* TASK TO COMPLETE *
Write out exactly the lines from the one containing "This screenshot has height=435, width=1530." through the last line of the records below, including both.

Records from a collection:
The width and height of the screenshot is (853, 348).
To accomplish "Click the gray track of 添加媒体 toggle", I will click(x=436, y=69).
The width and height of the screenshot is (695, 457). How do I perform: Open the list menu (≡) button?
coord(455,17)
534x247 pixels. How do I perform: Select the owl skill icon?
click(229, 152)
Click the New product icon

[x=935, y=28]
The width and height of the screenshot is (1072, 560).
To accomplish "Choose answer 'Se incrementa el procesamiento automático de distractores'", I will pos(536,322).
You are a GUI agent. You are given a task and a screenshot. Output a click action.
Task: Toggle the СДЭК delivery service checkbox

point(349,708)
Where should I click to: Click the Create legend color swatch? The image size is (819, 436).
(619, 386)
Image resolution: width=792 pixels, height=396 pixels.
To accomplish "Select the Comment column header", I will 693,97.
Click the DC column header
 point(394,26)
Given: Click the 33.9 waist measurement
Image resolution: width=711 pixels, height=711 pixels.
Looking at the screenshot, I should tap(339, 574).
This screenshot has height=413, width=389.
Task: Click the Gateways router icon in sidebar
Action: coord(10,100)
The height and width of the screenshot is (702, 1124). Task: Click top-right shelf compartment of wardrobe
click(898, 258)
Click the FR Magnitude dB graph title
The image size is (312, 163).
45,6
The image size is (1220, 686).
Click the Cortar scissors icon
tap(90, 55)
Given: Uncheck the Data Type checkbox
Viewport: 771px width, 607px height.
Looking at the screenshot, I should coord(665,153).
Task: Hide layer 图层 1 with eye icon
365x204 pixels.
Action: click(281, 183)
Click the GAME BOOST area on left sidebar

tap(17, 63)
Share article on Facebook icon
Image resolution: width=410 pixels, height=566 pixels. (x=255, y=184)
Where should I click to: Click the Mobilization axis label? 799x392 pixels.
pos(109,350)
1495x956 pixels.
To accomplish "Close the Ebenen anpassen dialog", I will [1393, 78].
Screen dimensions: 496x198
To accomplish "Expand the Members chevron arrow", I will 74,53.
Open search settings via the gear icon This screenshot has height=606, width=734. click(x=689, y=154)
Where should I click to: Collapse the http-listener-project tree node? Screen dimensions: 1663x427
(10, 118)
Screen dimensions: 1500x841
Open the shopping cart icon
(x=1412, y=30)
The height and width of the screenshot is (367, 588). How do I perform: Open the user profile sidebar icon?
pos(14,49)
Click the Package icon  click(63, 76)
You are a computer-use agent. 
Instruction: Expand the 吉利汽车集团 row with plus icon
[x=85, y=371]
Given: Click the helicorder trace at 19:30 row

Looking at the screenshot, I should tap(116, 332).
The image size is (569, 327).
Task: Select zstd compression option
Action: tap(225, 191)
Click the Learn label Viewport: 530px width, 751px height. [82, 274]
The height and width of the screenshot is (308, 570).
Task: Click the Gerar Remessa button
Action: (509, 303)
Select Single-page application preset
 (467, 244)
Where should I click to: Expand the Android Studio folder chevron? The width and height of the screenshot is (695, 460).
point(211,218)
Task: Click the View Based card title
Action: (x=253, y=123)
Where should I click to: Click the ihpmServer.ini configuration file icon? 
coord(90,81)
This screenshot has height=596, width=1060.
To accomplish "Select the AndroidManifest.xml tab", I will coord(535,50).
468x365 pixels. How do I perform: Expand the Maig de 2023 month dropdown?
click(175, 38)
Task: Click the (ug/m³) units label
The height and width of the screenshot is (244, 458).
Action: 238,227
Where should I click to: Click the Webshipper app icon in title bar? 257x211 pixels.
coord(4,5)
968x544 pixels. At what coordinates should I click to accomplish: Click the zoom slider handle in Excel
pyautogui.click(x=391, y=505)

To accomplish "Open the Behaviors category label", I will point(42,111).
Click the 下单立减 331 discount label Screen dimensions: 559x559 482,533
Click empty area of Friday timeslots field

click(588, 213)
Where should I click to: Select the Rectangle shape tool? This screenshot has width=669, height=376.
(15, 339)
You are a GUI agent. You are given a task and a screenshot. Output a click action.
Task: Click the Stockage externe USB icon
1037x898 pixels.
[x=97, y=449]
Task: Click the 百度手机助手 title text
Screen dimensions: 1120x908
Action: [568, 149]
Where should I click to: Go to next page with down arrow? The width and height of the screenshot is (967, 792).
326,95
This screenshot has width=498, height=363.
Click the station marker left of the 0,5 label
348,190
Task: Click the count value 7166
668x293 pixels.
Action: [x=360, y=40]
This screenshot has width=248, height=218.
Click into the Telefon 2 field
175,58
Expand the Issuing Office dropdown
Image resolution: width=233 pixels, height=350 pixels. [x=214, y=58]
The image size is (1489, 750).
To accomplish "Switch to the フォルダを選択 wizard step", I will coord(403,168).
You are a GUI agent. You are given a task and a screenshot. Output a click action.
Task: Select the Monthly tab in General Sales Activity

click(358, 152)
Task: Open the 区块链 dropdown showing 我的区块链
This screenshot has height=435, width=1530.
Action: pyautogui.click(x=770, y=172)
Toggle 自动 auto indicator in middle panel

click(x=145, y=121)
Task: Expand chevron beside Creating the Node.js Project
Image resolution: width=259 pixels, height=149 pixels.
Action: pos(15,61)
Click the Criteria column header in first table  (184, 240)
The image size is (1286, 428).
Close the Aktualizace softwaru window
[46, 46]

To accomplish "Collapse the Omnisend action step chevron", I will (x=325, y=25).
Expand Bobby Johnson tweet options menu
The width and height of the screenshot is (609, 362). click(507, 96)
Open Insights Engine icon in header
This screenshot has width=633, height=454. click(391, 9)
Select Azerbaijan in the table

* FINISHED TASK *
This screenshot has height=435, width=1530.
Action: pyautogui.click(x=770, y=172)
Toggle 自动 auto indicator in middle panel

click(x=145, y=121)
Task: Expand chevron beside Creating the Node.js Project
Image resolution: width=259 pixels, height=149 pixels.
Action: pos(15,61)
Click the Criteria column header in first table  (184, 240)
The image size is (1286, 428).
Close the Aktualizace softwaru window
[46, 46]

To accomplish "Collapse the Omnisend action step chevron", I will (x=325, y=25).
Expand Bobby Johnson tweet options menu
The width and height of the screenshot is (609, 362). click(507, 96)
Open Insights Engine icon in header
This screenshot has width=633, height=454. click(391, 9)
Select Azerbaijan in the table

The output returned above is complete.